09-28-2018, 12:12 AM	#7
Moip Junior Member Location: canada Join Date: Sep 2018 Posts: 5	Thank you, i ll give a try. Do i ignore UMi for this analysis? Last edited by Moip; 09-28-2018 at 11:34 PM.

09-26-2018, 05:19 PM	#2
Richard Finney Senior Member Location: bethesda Join Date: Feb 2009 Posts: 700	How many samples do you have? How did you align the reads? Are they tumor and normal samples? Are looking for germline characteristics or somatic changes?

09-27-2018, 12:54 AM	#3
Moip Junior Member Location: canada Join Date: Sep 2018 Posts: 5	I have three normal samples and looking for germline characteristics.

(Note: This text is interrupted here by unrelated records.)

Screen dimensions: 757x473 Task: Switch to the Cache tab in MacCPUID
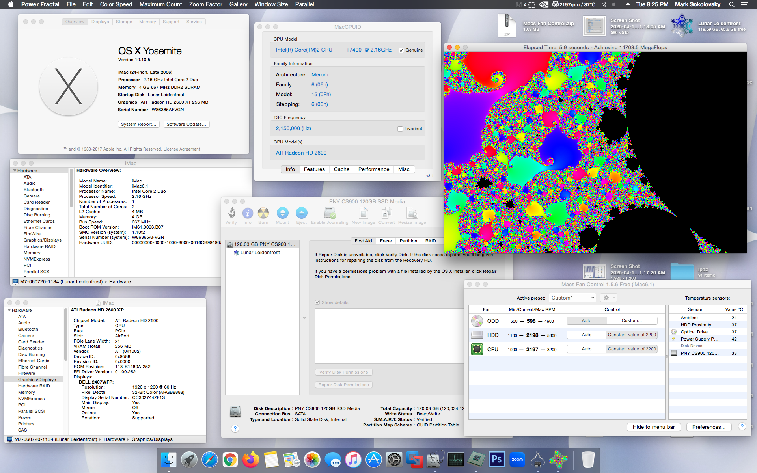click(341, 169)
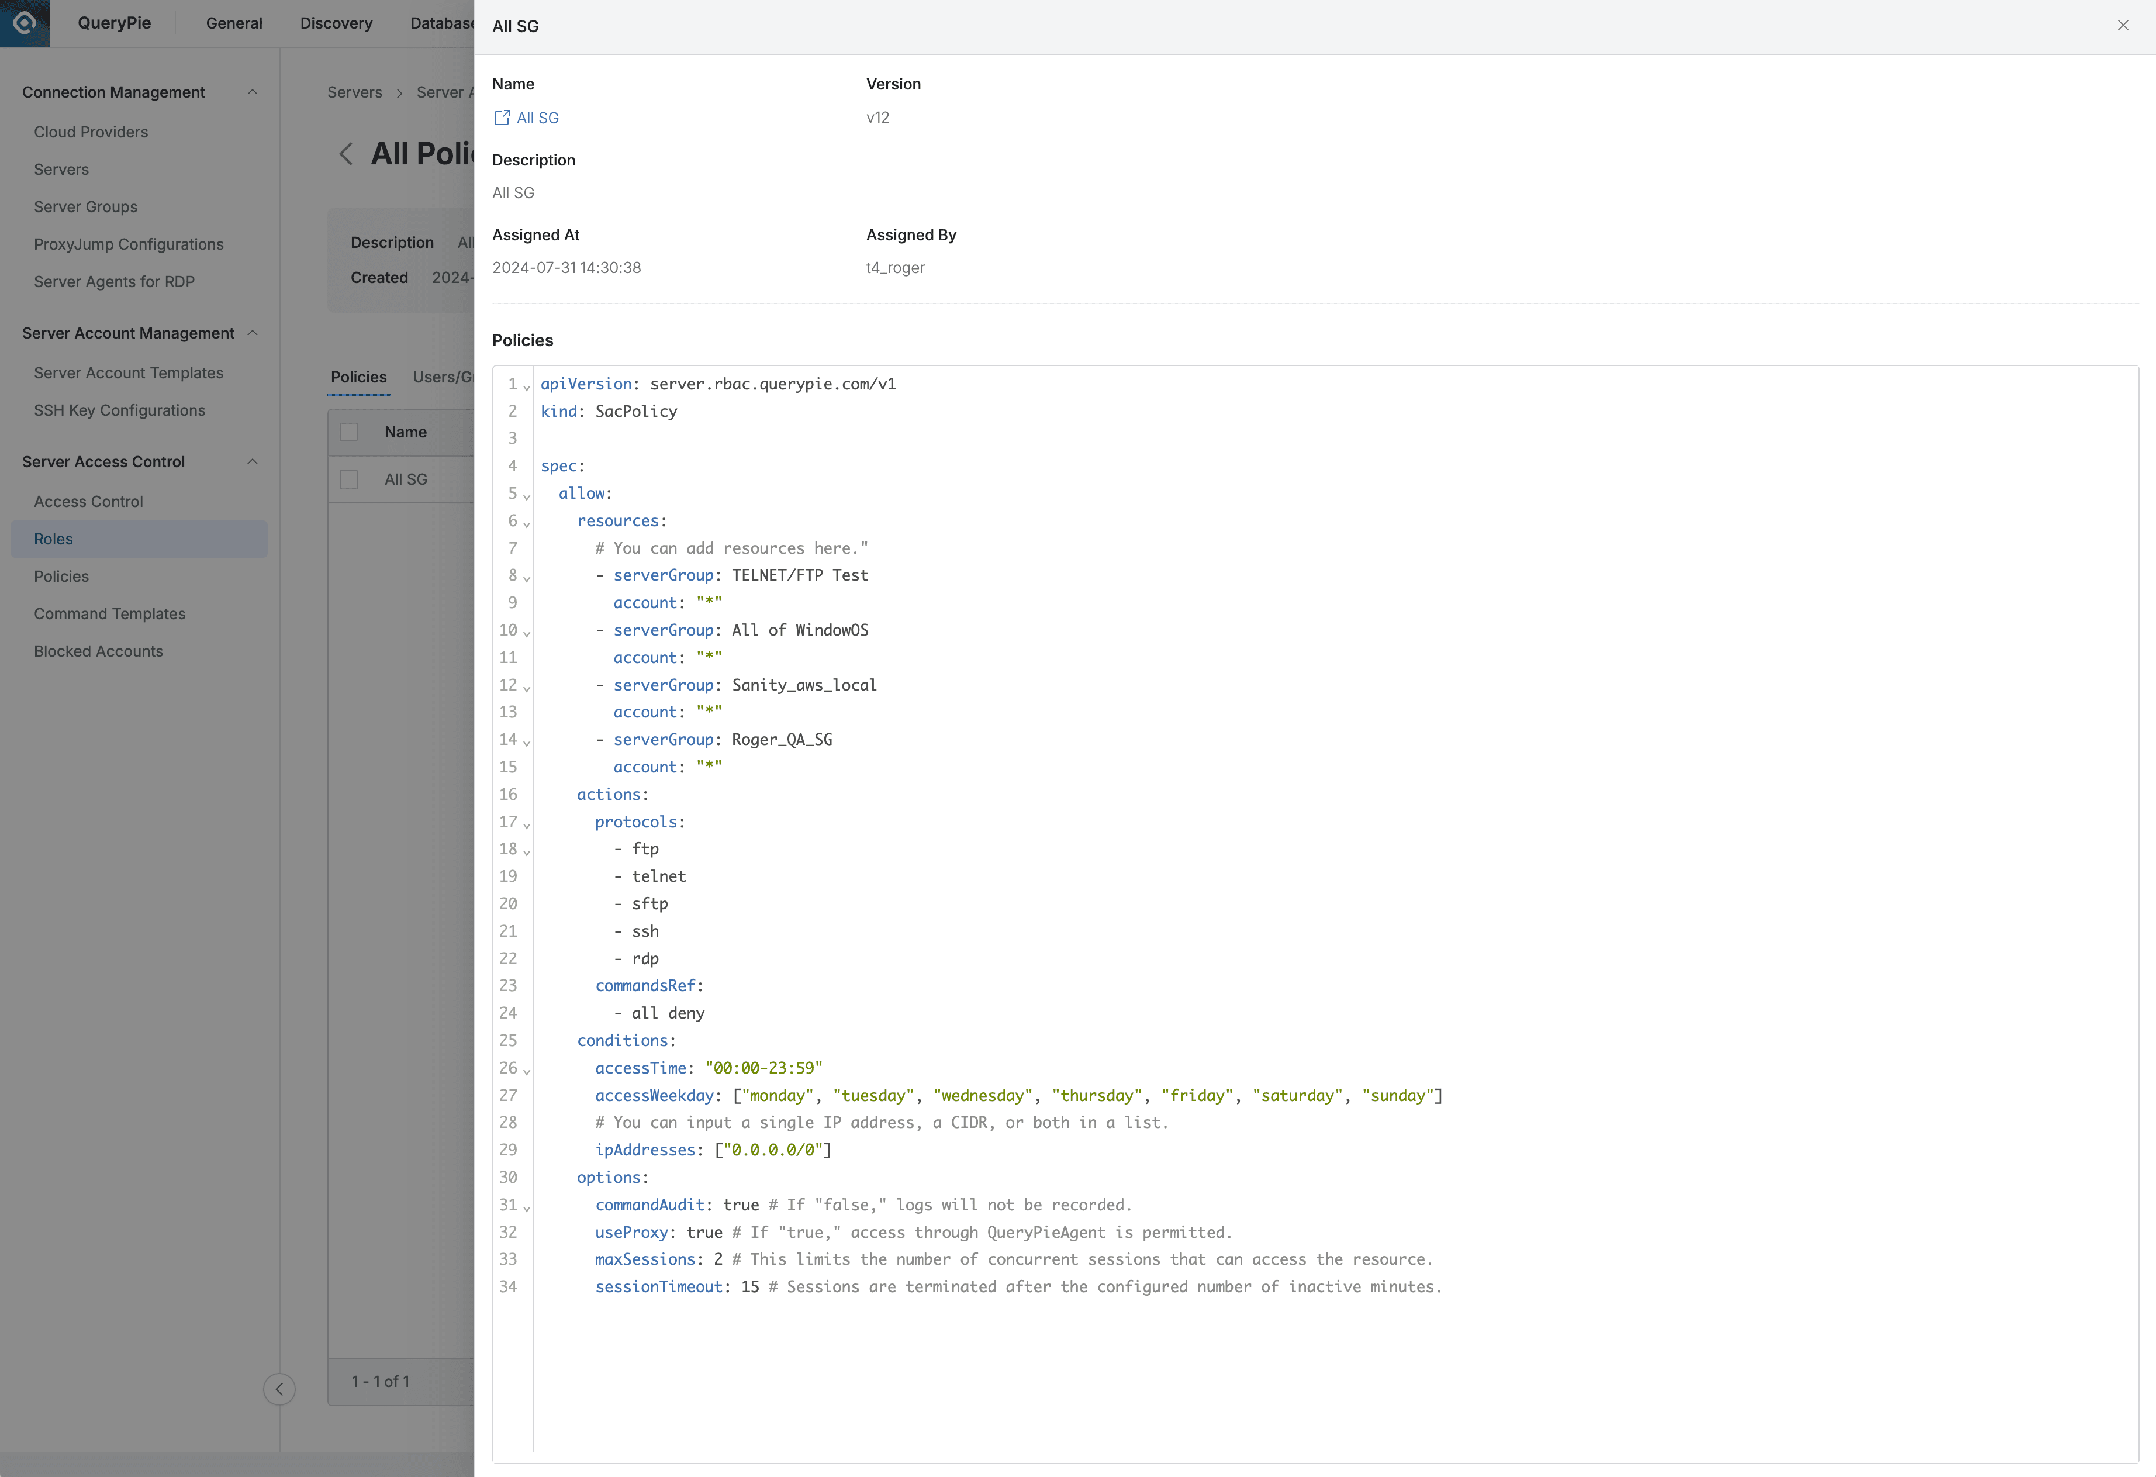Open the All SG external link icon
Screen dimensions: 2156x1477
502,118
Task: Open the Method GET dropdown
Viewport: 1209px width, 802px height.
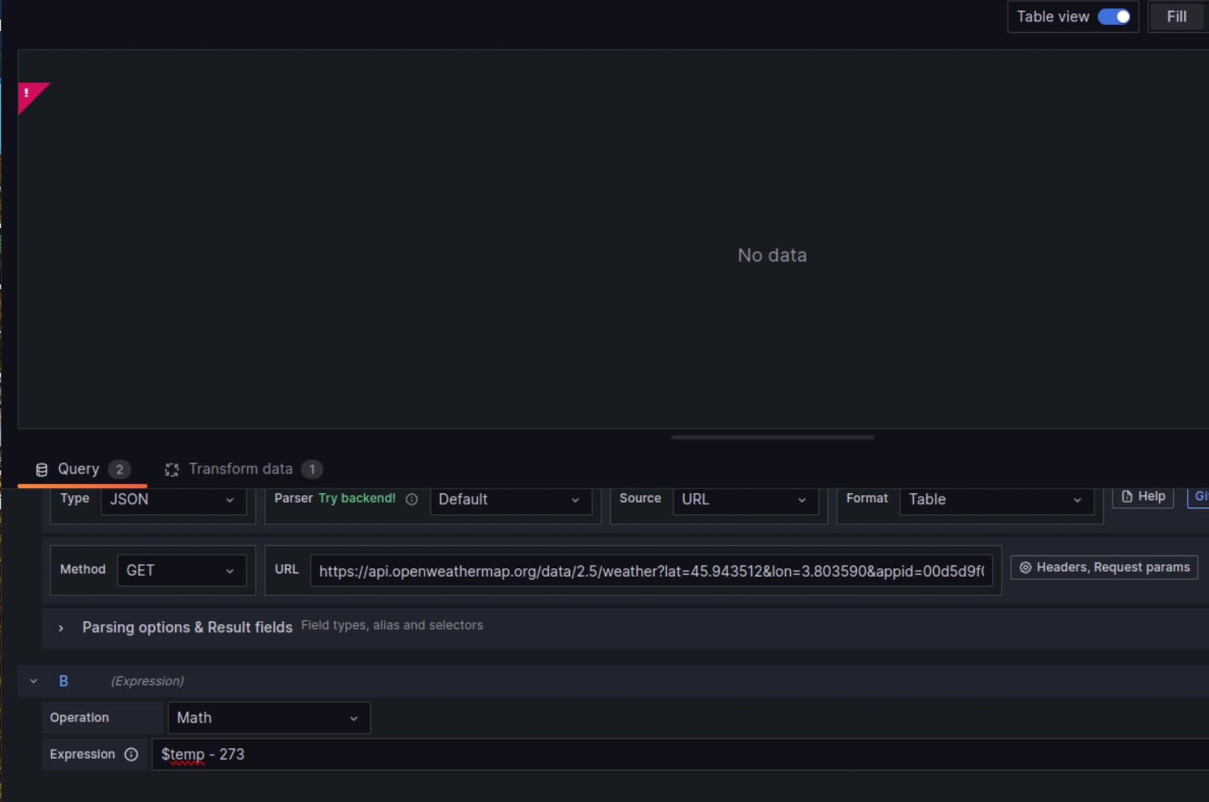Action: (181, 570)
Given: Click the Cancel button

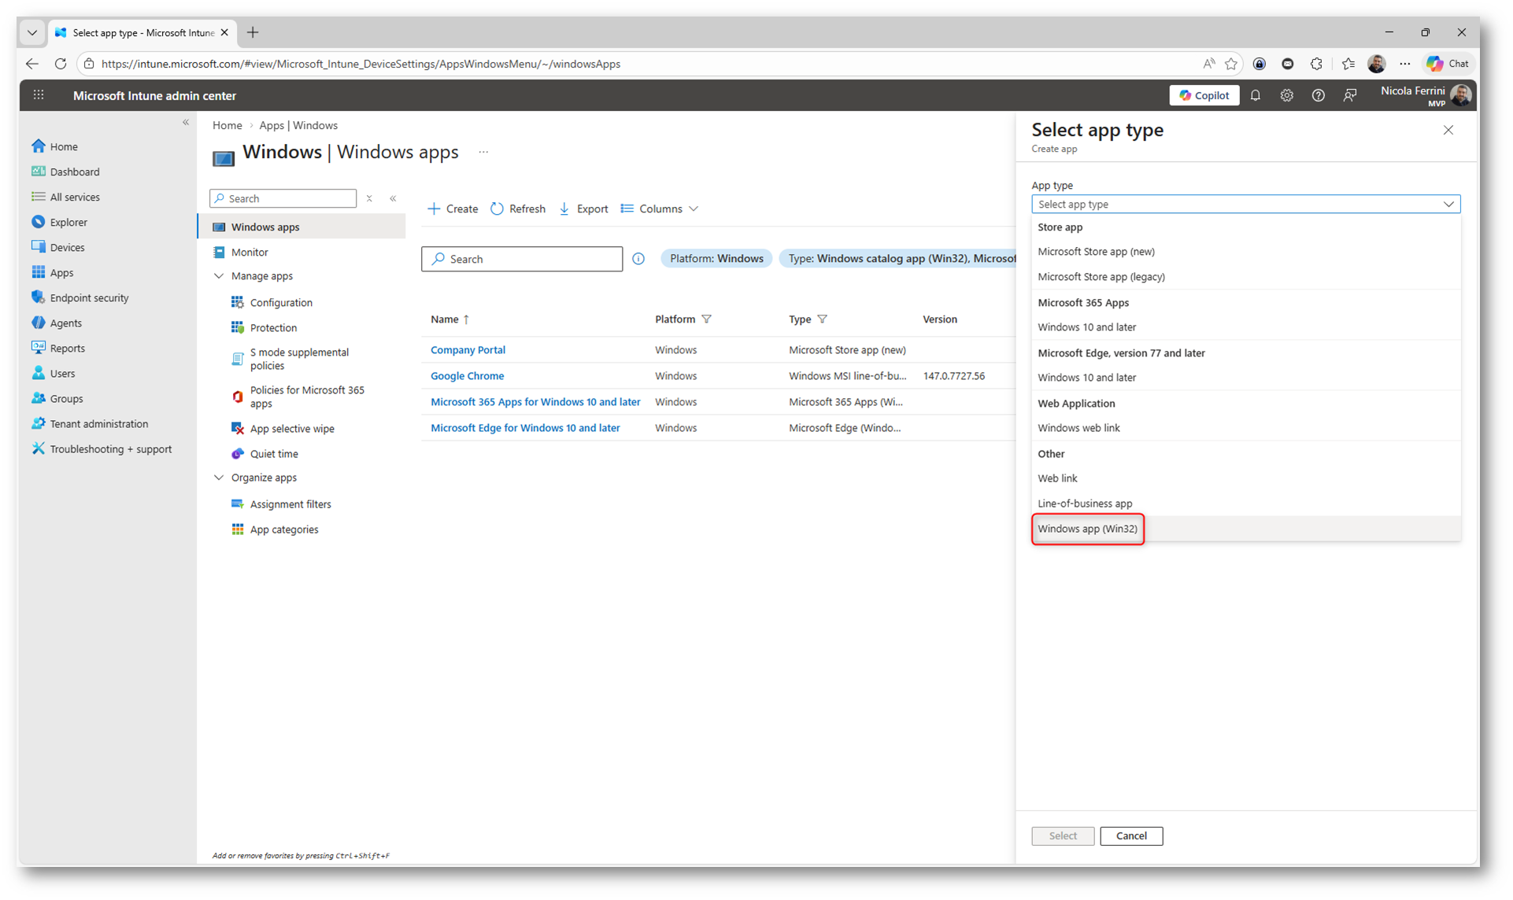Looking at the screenshot, I should point(1130,835).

Mapping with BWA-MEM. Thank you for you help Richard

09-27-2018, 07:20 AM	#4
Richard Finney Senior Member Location: bethesda Join Date: Feb 2009 Posts: 700	You will probably want to do some variant calling on the bam files. This may include SNPS, fusions, amplification or deletions. There are many tools to do this. Searching for these tools is straightforward: https://www.google.com/search?q=germ...g+on+bam+files You may want to use favorite, known tools already used at your organization, so ask around. A new tool may require some non-trivial installation.

09-27-2018, 07:48 AM	#5
Moip Junior Member Location: canada Join Date: Sep 2018 Posts: 5	Thank you for you reply. i need to understand some details, once i have a BAM file, before variant calling i have to remove duplicate, recalibrate BAM? run other metrics ? sorry i am completely new to this.

09-27-2018, 05:01 PM	#6
Richard Finney Senior Member Location: bethesda Join Date: Feb 2009 Posts: 700	You could do some quality checks and remove duplicates and recalibrate; but if you are just starting off, just go ahead and assume the data is good and try and see if you can get a report on variations using a commonly used tool. After you get that working, you can check out the other stuff and re-run a new workflow. Order of importance would be : QC, duplicate removal or marking , then re calibration. Many here at work say recalibration is not worth the effort. Theoretically marking or removing duplicates may be important upstream to a variant caller, and again, theoretically a variant caller could do that work for you so read the docs for your tools and follow their advice. Do try and run a QC tool on your fastqs early. Absolute easiest QC on bam files is "samtools flagstat" (google it). Study the results and see if you can make sense of them.